#### SOURCE MATERIAL ####
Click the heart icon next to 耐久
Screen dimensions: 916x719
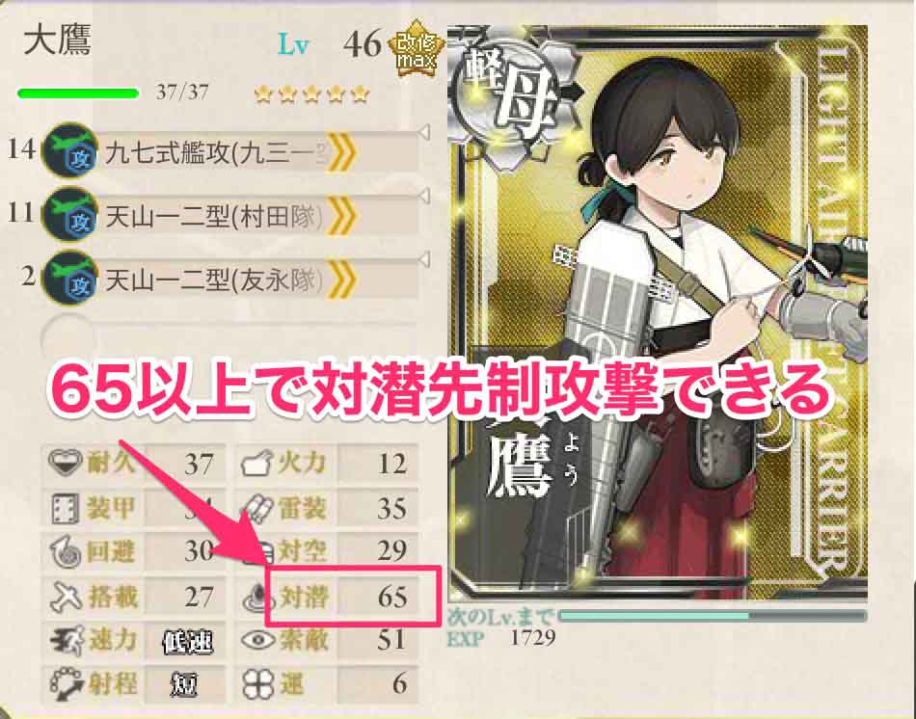pyautogui.click(x=65, y=463)
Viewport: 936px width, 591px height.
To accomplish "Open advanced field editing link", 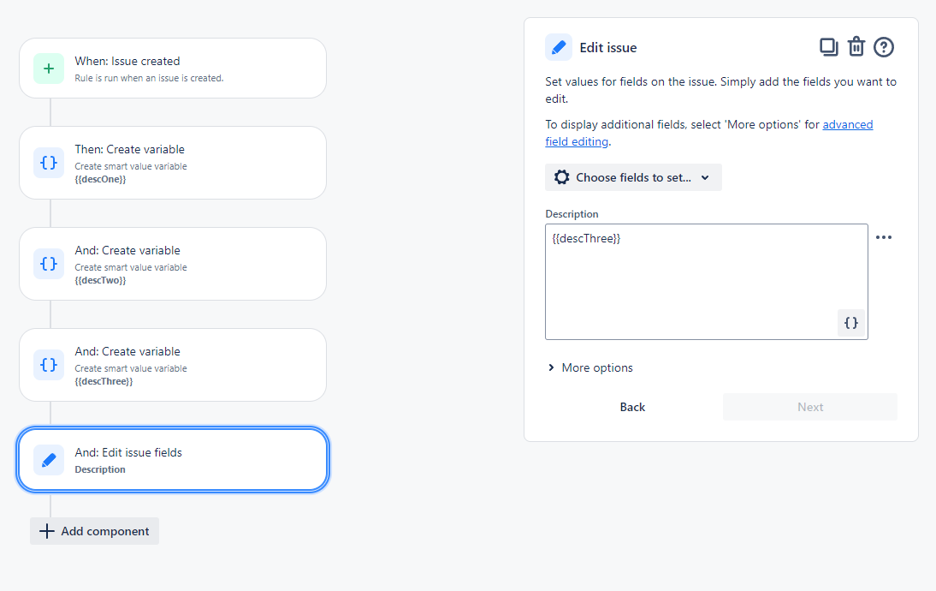I will [x=709, y=133].
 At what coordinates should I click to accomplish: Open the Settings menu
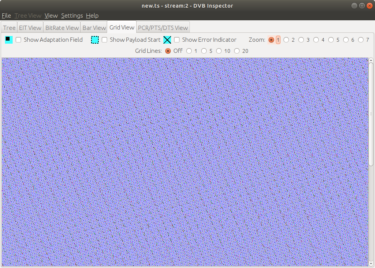(72, 16)
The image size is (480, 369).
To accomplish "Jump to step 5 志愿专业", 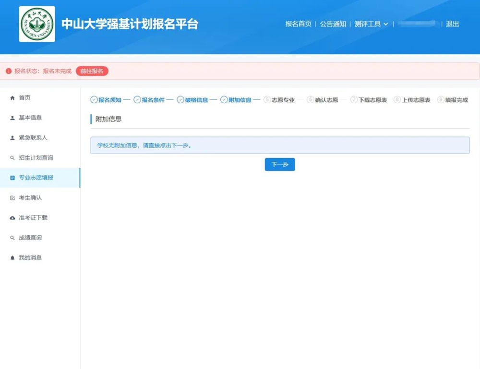I will point(279,100).
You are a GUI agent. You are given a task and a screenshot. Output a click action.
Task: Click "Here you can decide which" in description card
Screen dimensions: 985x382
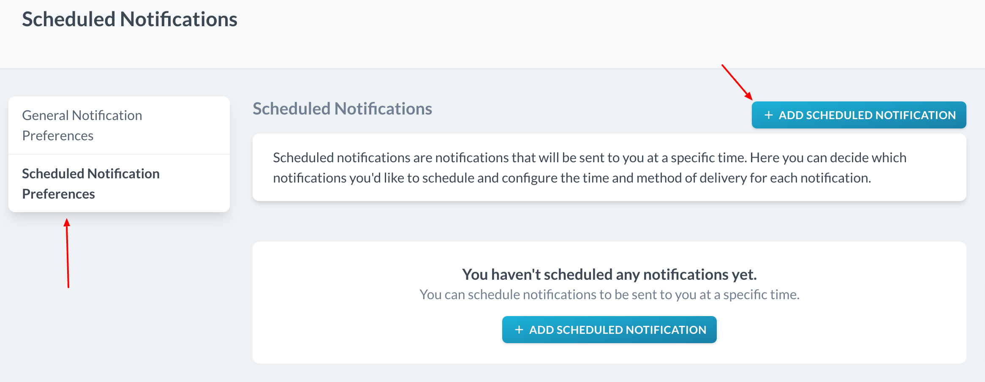coord(828,158)
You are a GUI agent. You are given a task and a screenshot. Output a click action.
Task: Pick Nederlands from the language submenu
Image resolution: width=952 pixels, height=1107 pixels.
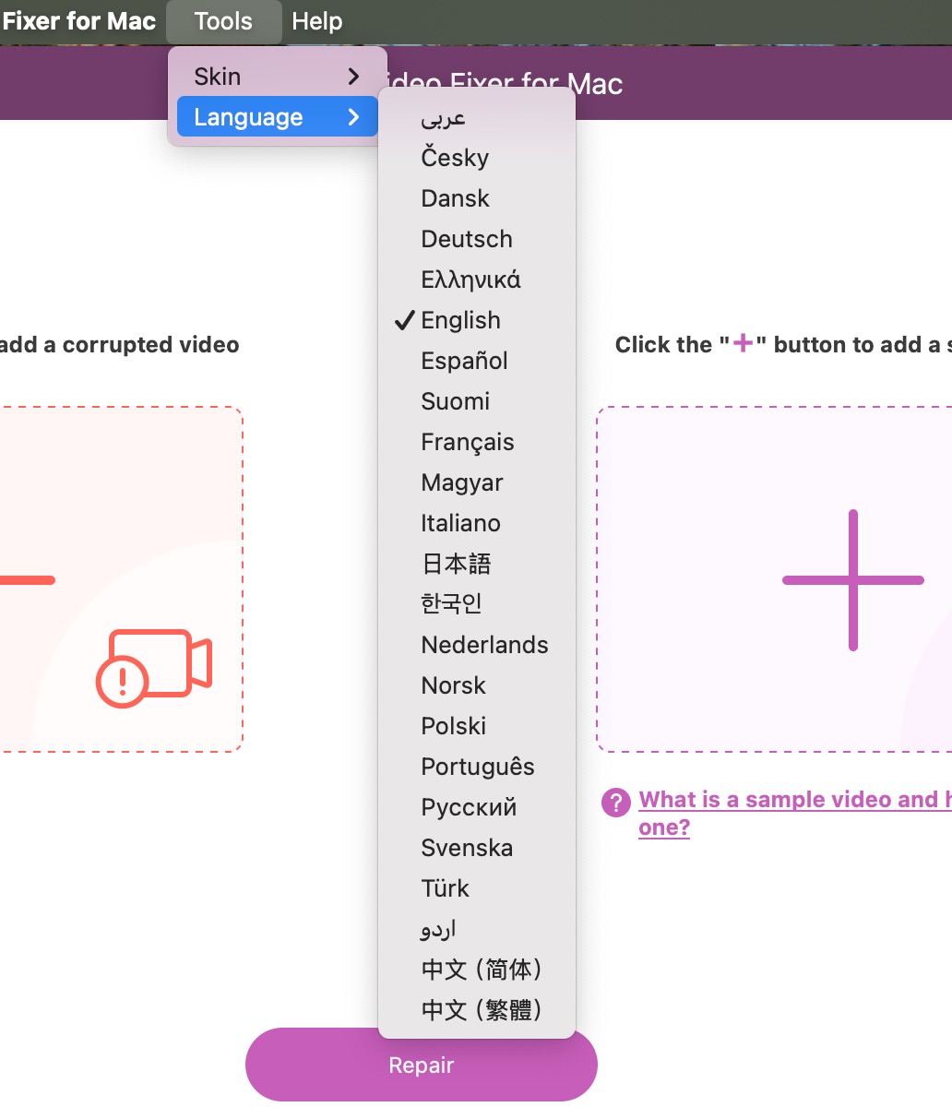484,645
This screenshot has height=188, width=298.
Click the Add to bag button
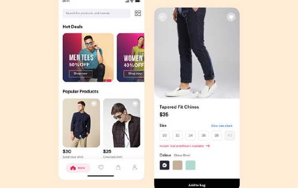pyautogui.click(x=197, y=184)

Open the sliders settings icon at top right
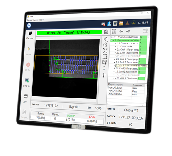(146, 31)
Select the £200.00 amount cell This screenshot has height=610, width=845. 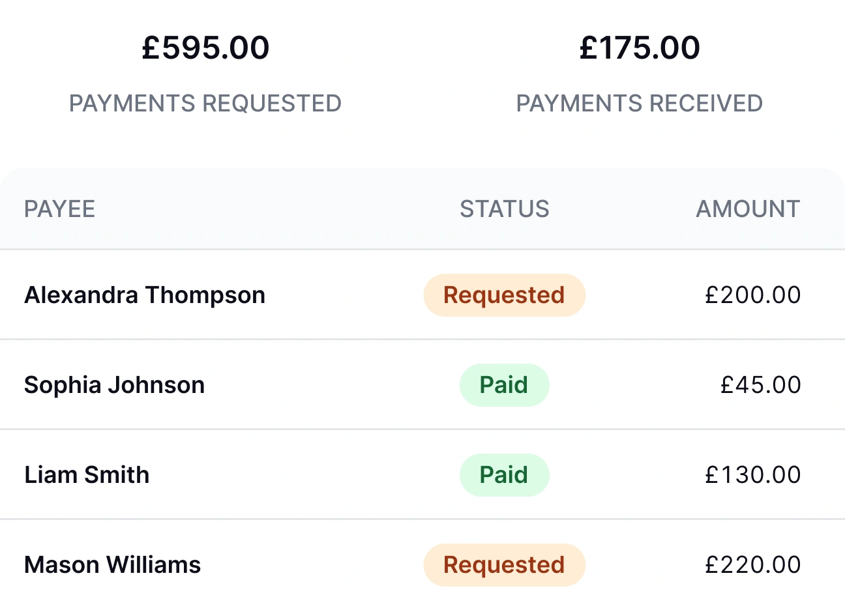point(754,295)
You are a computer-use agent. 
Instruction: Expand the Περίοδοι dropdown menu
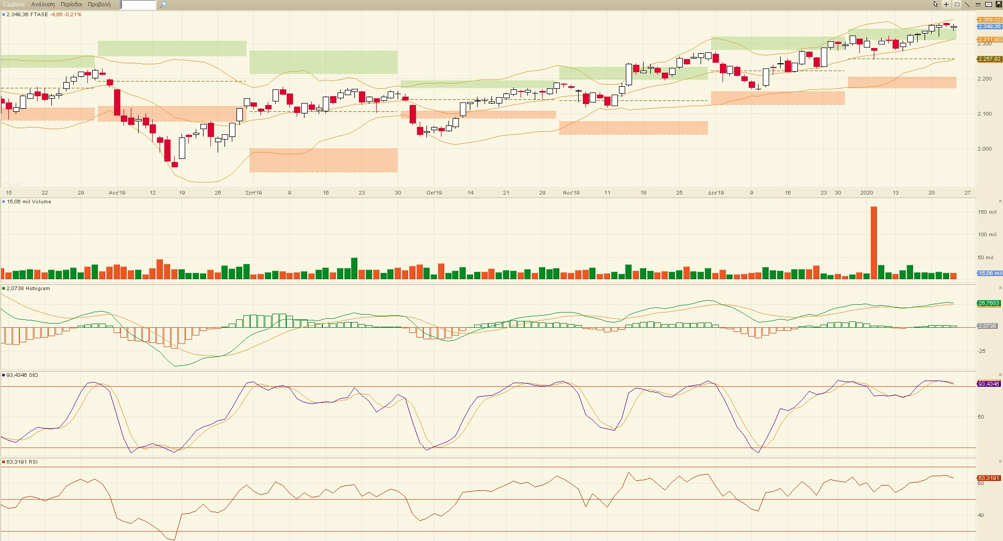[x=71, y=4]
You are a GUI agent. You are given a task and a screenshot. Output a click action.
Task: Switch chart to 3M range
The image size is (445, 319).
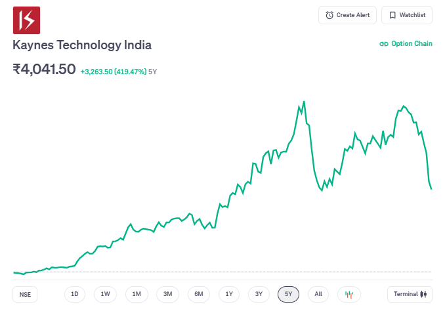pyautogui.click(x=167, y=294)
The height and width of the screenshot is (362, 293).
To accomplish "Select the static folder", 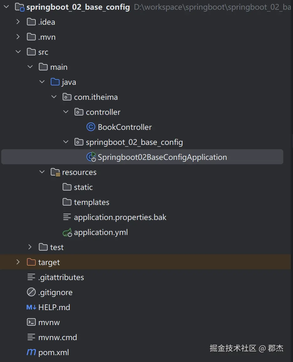I will (x=83, y=187).
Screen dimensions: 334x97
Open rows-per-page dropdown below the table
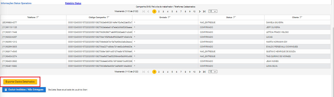[x=213, y=72]
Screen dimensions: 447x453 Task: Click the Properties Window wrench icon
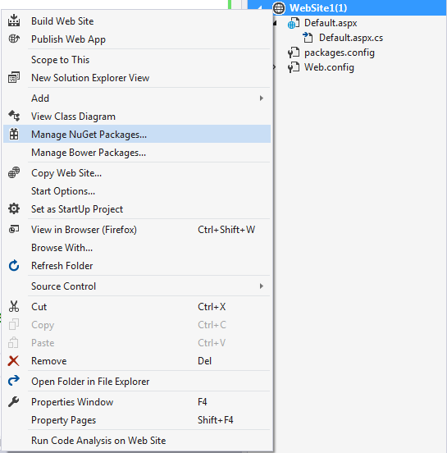(x=14, y=402)
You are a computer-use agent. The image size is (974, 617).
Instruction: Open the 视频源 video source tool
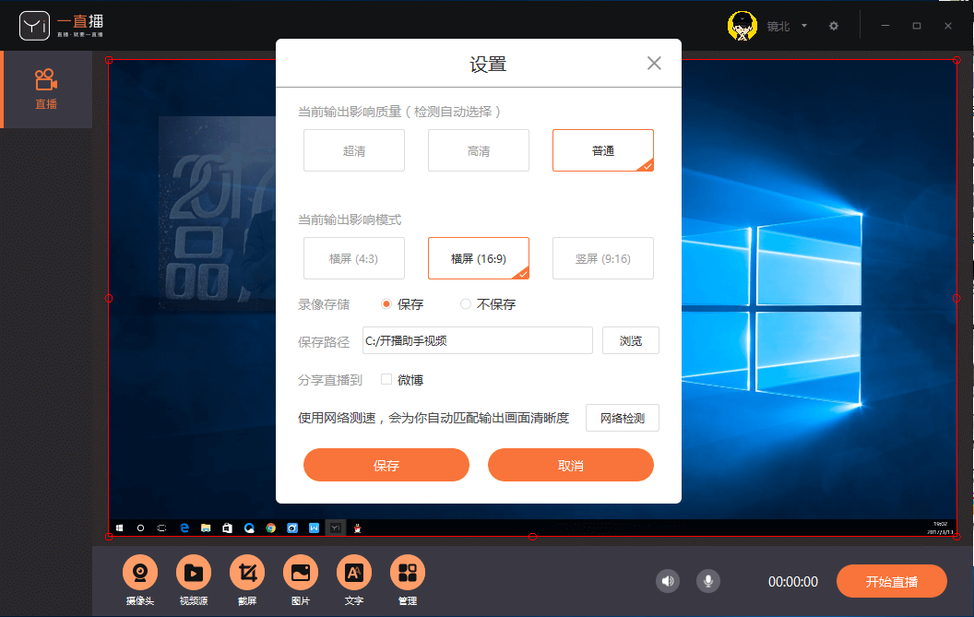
####
PROBLEM DETAILS:
What is needed is every line of the records that contains the word "computer".

RESPONSE TO THIS EXERCISE:
You are a computer-use agent. 
You are a computer-use agent. The image size is (974, 617).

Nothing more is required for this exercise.